How to check username format with a regex

I need to check username format using a regular expression.
My username criterion is:
Must contain 1 or more letters, anywhere.
May contain any amount of numbers, anywhere.
Can contain up to 2 - or _, anywhere.
^[0-9\-_]*[a-z|A-Z]+[0-9\-_]*$ is what I was using but this will reject usernames such as 123hi123hi, or hi123hi. I need something less string location dependent.
I'm using Ruby on Rails to match strings against this.
A very inefficient Ruby function version for Rails is:
validate :check_username
def check_username
if self.username.count("-") > 2
errors.add(:username, "cannot contain more than 2 dashes")
elsif self.username.count("_") > 2
errors.add(:username, "cannot contain more than 2 underscores")
elsif self.username.count("a-zA-Z") < 1
errors.add(:username, "must contain a letter")

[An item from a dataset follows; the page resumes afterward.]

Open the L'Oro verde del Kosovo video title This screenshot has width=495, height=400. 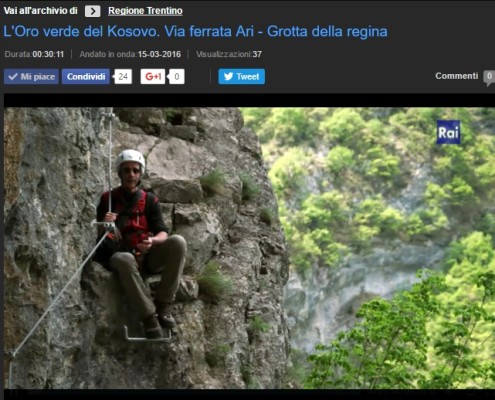click(195, 32)
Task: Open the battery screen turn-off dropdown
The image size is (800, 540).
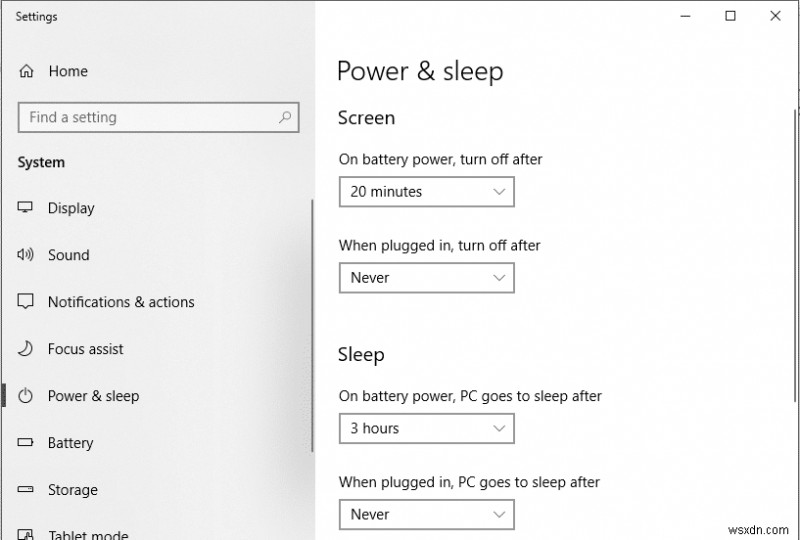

elsif (self.username =~ /^[0-9a-zA-Z\-_]+$/) !=0
errors.add(:username, "cannot contain special characters")
end
end
Here are two approaches you could use.
Construct a single regex
Because regular expressions are concerned with the ordering of characters in a string, one would have to construct a regular expression for each of the following combinations and then "or" those regexes into a single regex.
one letter, zero hyphens, zero underscores
one letter, zero hyphens, one underscores
one letter, zero hyphens, two underscores
one letter, one hyphen, zero underscores
one letter, one hyphen, one underscore
one letter, one hyphen, two underscores
one letter, two hyphens, zero underscores
one letter, two hyphens, one underscore
one letter, two hyphens, two underscores
Digits and additional letters could appear anywhere in the username.
Let's call those regular expressions t0, t1,..., t8. The desired single, overall regular expression would be:
/#{t0}|#{t1}|...|#{t8}/
Let's consider the construction of t4 (one letter, one hyphen, one underscore).
Six possible orders are possible for this combination.
a letter, a hyphen, an underscore
a letter, an underscore, a hyphen
a hyphen, a letter, an underscore
a hyphen, an underscore, a letter
an underscore, a letter, a hyphen
an underscore, a hyphen, a letter
We would need to construct a regular expression for each of these six orders (r0, r1,..., r5) and then "or" them to obtain t4:
t4 = /#{r0}|#{r1}|#{r2}|#{r3}|#{r4}|#{r5}/
Now let's consider the construction of a regex r0 that would implement the first of these orderings (a letter, a hyphen, an underscore):
r0 = /\A[a-z0-9]*[a-z][a-z0-9]*-[a-z0-9]*_[a-z0-9]*\z/i
"3ab4-3cd_e5".match?(r0) #=> true
"3ab4-3cde5".match?(r0) #=> false (no underscore)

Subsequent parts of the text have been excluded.